───── Selected extract

On Thursday 30 September 2010, 4:57 SGT
Reuters - Gold surges to a record above $1,313 an ounce on Wednesday after a spate of lacklustre U.S. data fuelled expectations the Fed may move towards further quantitative easing to help the economy, undermining the dollar.
Following are key facts about the market and different ways to invest in the precious metal.
HOW DO I INVEST?
SPOT MARKET
Large buyers and institutional investors generally buy the metal from big banks.
London is the hub of the global spot gold market, with more than $20 billion in trades passing through London's clearing system each day. To avoid cost and security risks, bullion is not usually physically moved and deals are cleared through paper transfers.
Other significant markets for physical gold are India, China, the Middle East, Singapore, Turkey, Italy and the United States.
FUTURES MARKETS
Investors can also enter the market via futures exchanges, where people trade in contracts to buy or sell a particular commodity at a fixed price on a certain future date.
The COMEX division of the New York Mercantile Exchange is the world's largest gold futures market in terms of trading volume. The Tokyo Commodity exchange, popularly known as TOCOM, is the most important futures market in Asia.
China launched its first gold futures contract on Jan. 9, 2008. Several other countries, including India, Dubai and Turkey, have also launched futures exchanges.
EXCHANGE-TRADED FUNDS
The wider media coverage of high gold prices has also attracted investments into exchange-traded funds (ETFs), which issue securities backed by physical metal and allow people to gain exposure to the underlying gold prices without taking delivery of the metal itself.
Gold held in New York's SPDR Gold Trust , the world's largest gold-backed ETF, rose to a record high of 1,320.436 tonnes in June. The ETF's holdings are equivalent to more than half global annual mine supply, and are worth some $54.9 billion at today's prices.
Other gold ETFs include iShares COMEX Gold Trust , ETF Securities' Gold Bullion Securities and ETFS Physical Gold, and Zurich Cantonal Bank's Physical Gold.
BARS AND COINS
Retail investors can buy gold from metals traders selling bars and coins in specialist shops or on the Internet. They pay a small premium for investment products, of between 5-20 percent above spot price depending on the size of the product and the weight of demand.
KEY PRICE DRIVERS:
INVESTORS
Rising interest in commodities, including gold, from investment funds in recent years has been a major factor behind bullion's rally to historic highs. Gold's strong performance in recent years has attracted more players and increased inflows of money into the overall market.

──────────

What you need to do
Quote the passage of the gold market text between "On Thursday 30" and "undermining the dollar.", inclusive. The records play no part in what follows.

───── Data

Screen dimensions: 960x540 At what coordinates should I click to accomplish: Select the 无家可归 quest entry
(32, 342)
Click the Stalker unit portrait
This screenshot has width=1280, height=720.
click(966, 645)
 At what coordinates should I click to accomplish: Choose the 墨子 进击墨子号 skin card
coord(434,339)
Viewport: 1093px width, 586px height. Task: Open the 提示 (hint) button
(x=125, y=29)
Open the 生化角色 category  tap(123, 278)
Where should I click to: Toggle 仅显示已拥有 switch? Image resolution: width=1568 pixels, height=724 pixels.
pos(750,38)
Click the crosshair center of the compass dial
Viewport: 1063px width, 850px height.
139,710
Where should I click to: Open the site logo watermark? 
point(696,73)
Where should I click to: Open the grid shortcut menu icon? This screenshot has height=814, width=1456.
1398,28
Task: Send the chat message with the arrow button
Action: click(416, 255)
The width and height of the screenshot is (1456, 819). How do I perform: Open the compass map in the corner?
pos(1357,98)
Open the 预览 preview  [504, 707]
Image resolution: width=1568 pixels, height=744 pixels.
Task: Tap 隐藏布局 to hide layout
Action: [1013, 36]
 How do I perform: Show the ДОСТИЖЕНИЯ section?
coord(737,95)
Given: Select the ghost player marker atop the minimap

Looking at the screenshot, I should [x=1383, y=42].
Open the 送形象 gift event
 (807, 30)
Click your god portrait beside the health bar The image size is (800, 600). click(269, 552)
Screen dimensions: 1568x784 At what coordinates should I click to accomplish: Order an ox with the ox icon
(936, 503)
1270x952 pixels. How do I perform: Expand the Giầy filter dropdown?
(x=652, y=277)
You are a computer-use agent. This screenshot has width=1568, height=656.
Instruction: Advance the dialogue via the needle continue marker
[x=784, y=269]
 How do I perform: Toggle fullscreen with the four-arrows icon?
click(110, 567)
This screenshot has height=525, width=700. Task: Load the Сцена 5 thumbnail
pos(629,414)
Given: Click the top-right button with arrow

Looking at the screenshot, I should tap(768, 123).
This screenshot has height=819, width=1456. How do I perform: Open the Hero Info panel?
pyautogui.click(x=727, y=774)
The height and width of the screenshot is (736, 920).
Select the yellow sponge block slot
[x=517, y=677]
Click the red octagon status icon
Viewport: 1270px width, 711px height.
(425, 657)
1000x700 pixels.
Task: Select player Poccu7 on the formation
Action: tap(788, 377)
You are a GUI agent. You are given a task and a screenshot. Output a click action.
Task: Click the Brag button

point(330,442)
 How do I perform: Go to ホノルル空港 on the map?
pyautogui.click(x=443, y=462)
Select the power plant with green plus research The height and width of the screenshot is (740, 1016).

──────────

Solution below
On Thursday 30 September 2010, 4:57 SGT
Reuters - Gold surges to a record above $1,313 an ounce on Wednesday after a spate of lacklustre U.S. data fuelled expectations the Fed may move towards further quantitative easing to help the economy, undermining the dollar.